New Delhi, Feb 1: The budget is a little more demanding of the non-resident Indian. Firstly, to be categorized a non-resident, an Indian now has to stay abroad for 240 days, against 182 previously. In other words, an Indian national, to claim the non-resident status, can’t stay in India for 120 days or more in a year.

“We've made changes in Income Tax Act where if an Indian citizen stays out of the country for more than 182 days, he becomes non-resident,” said Revenue Secy Ajay Bhushan Pandey. “Now in order to become non-resident, he has to stay out of the country for 240 days.”

The second rule is more deadly: a non-resident Indian, who is not taxed in the foreign country, will become taxable in India.

“If any Indian citizen is not a resident of any country in the world, he'll be deemed to be a resident of India and his worldwide income will be taxed,” said Pandey.

"It's a very big disadvantage for Indians residing overseas only to save on tax,"  said Dinesh Kanabar of Dhruva Advisors. He expects that many Indians stay abroad in countries, where the income tax is low or nil such as Dubai. Now they will be taxed in India if they are in the income tax bracket.

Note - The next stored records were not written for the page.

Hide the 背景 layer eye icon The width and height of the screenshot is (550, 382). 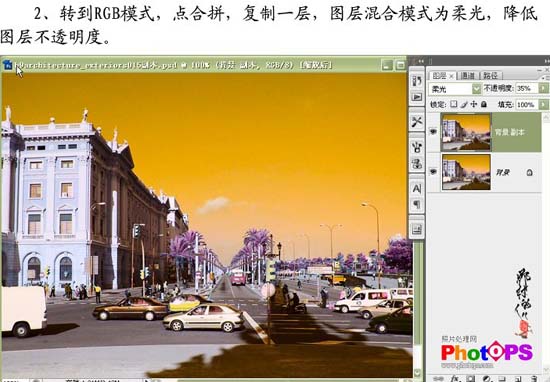click(434, 172)
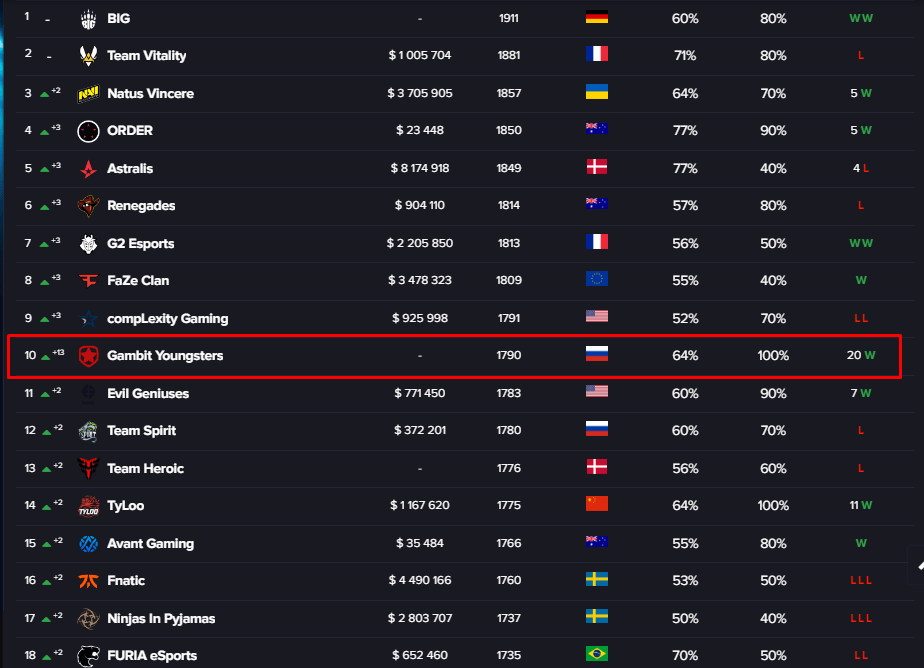Open the Renegades team page
Image resolution: width=924 pixels, height=668 pixels.
pyautogui.click(x=141, y=206)
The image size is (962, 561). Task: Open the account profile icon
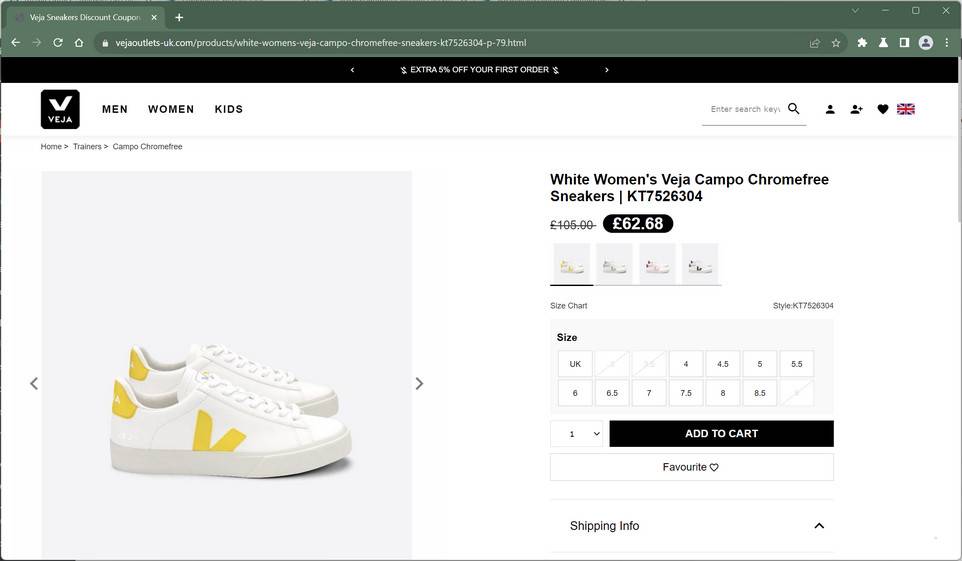click(830, 109)
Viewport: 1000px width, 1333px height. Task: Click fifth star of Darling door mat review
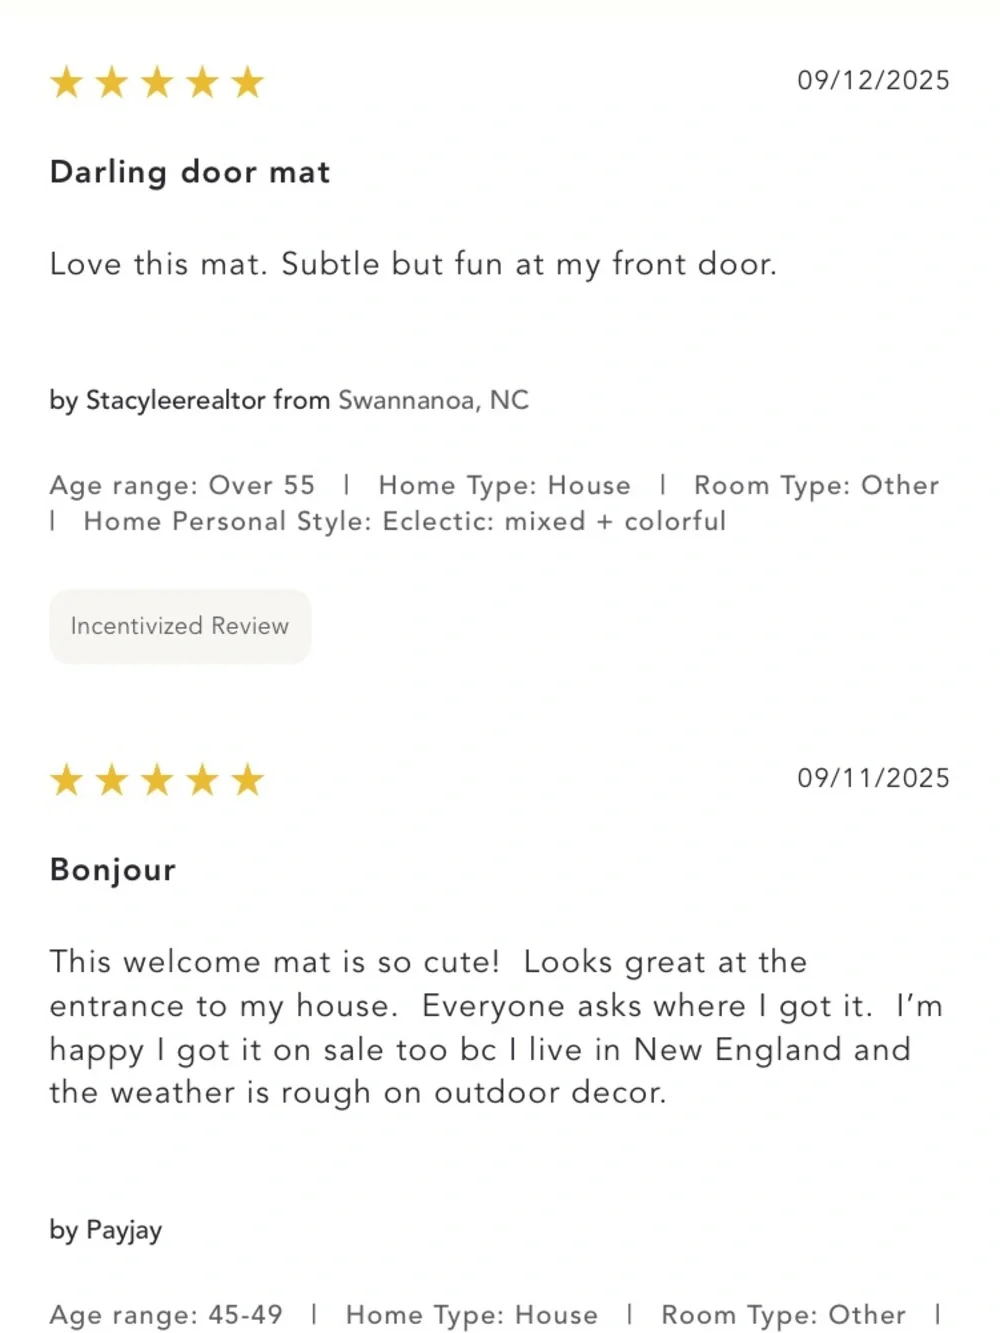pyautogui.click(x=247, y=82)
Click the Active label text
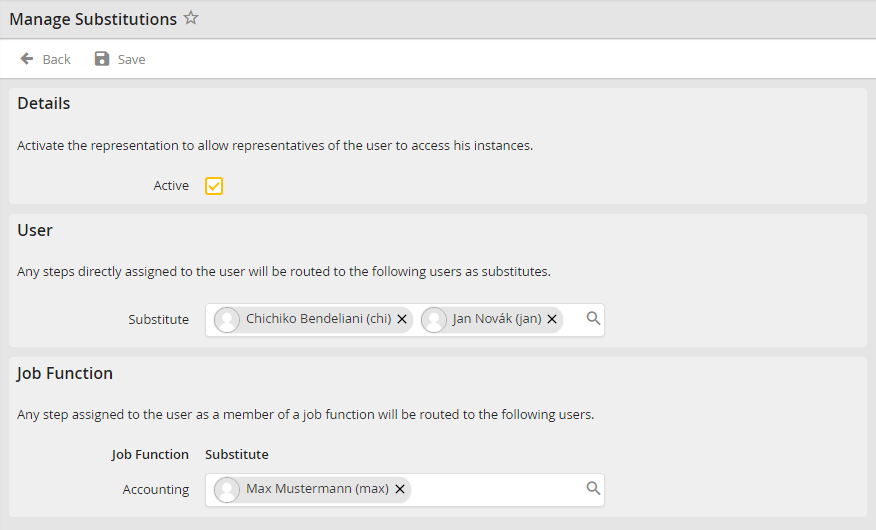Image resolution: width=876 pixels, height=530 pixels. 171,186
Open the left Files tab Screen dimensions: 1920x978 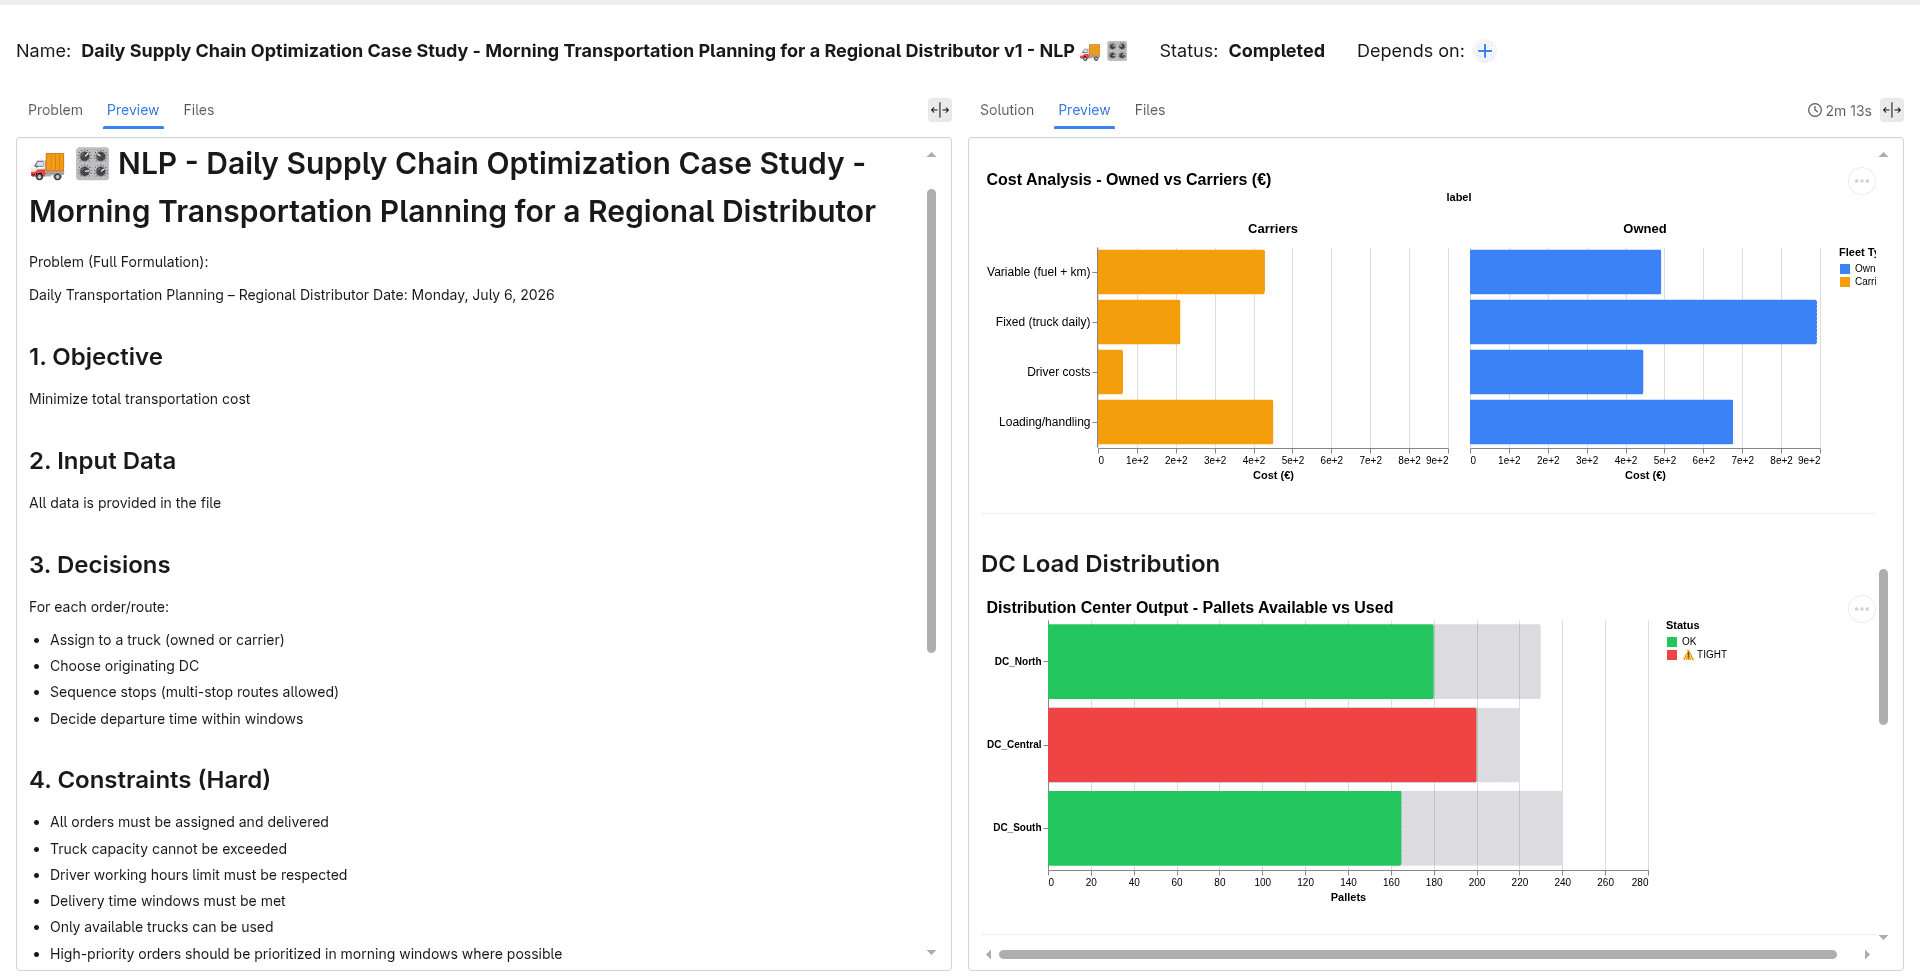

For Indians, finance minister Nirmala Sitharaman revised income tax rats and proposed new tax slabs.

The new income tax rates will, however, not allow exemptions under Section 80C. Home loan exemption, insurance exemptions, the standard deduction will also not stay under the regime.

"The new tax regime will be optional and the taxpayers will be given the choice to either remain in the old regime with exemptions and deductions or opt for the new reduced tax rate without those exemptions," Sitharaman said while unveiling Budget.

Comments

Kannadiga
 - 
Saturday, 1 Feb 2020

Good news NRIs vote for modi .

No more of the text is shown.